Mittlerweile belegen auch die Neurowissenschaften, dass Prägungen der Persönlichkeit früh beginnen und nachhaltig wirken. Charakter und Persönlichkeit eines Kindes bilden sich besonders in den ersten Jahren nach der Geburt aus. Während der Schulzeit stabilisiert sich dann die Persönlichkeit. Märchen werden bis ins Alter von zehn Jahren gelesen, gesehen und gehört.
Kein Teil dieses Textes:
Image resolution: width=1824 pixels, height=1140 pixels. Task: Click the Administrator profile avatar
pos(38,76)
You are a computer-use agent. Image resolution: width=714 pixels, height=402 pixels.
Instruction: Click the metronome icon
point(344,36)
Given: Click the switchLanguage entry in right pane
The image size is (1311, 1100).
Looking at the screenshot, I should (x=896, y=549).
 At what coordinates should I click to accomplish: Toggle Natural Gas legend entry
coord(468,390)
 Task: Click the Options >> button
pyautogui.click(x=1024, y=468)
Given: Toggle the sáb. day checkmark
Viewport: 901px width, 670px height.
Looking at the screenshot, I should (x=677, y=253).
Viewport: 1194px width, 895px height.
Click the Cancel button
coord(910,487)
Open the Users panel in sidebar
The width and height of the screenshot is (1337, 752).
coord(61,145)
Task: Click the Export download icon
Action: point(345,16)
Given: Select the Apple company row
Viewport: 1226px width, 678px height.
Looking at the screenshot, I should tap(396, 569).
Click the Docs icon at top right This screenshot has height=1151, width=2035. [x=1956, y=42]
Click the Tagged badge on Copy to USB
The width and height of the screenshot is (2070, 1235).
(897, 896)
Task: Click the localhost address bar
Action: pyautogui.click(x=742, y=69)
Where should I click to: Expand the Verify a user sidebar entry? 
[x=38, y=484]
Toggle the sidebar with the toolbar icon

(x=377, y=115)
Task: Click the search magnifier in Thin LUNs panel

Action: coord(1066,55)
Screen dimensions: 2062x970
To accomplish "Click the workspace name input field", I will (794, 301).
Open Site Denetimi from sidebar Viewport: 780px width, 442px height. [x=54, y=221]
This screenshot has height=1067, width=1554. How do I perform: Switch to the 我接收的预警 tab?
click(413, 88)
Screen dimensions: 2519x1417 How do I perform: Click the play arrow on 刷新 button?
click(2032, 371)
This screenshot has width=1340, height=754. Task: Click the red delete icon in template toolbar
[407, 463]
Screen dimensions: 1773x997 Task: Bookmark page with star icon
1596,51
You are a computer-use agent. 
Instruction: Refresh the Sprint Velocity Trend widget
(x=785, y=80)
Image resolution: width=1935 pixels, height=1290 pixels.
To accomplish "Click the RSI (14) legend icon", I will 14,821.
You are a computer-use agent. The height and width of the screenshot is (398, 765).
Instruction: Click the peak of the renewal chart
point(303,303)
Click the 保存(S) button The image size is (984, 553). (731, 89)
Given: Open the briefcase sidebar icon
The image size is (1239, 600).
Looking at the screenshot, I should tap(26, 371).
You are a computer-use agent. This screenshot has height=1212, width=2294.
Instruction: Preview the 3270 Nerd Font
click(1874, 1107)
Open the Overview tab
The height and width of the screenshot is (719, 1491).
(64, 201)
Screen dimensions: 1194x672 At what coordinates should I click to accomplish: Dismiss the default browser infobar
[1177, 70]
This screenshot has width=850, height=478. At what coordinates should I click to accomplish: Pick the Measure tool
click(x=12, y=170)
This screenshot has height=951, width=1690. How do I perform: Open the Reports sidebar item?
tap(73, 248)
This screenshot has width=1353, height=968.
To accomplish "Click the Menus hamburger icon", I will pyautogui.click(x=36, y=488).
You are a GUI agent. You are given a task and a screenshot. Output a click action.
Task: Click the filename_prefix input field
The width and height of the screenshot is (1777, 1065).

Wenn man also Kinder nach den Grimm’schen Märchen erzieht, werden sie damit auch schon unterstützend und bleibend auf Werte von Managern sozialisiert.

Ein Problem heutiger Erziehung sehe ich, wenn die technische und mentale Prägung vor der emotionalen rangiert. So bietet man Kleinkindern schon iPhones mit Babyapps und schickt sie möglichst bald in Frühenglisch, statt sich verstärkt um ihre emotionale und soziale Erziehung zu kümmern. Diese kann man nur begrenzt delegieren und sie ist nicht PISA relevant.

Märchen kommunikativ vermittelt, können mit ihrem hohen emotionalen und werteorientierten Gehalt die Erziehung unterstützen.

Was sagen Manager, wenn Sie mit Märchen als Metaphern arbeiten?

Prof. Wunderer: Die Reaktionen sind sehr individuell und zielgruppenorientiert verschieden. Frauen kennen meist mehr Märchen, sind häufiger daran interessiert. Kommunikations-, Marketingmanager und Personalentwickler sind meist offener dafür als rationale Gruppen aus der Technik oder dem Finanzbereich. Auffallend ist, dass gerade Jüngere klassische Märchen nicht mehr kennen. Bei der Arbeit mit Managern ist es erfolgreich, die Märchen mit klaren Managementkonzepten, mit unternehmerischen Kompetenzen und Leitwerten oder Instrumenten wie Portfolioanalysen oder dem Führungsstilkontinuum zu verbinden. Das betrifft auch konkrete Probleme des Führungsalltags wie Motivation, Vertragstreue, Loyalität oder „Commitment“ sowie Mobbing. Immer wieder bekomme ich auch die Rückmeldung von Teilnehmenden aus meinen Vorträgen, dass sie sich zukünftig wieder mehr mit Märchen beschäftigen wollen.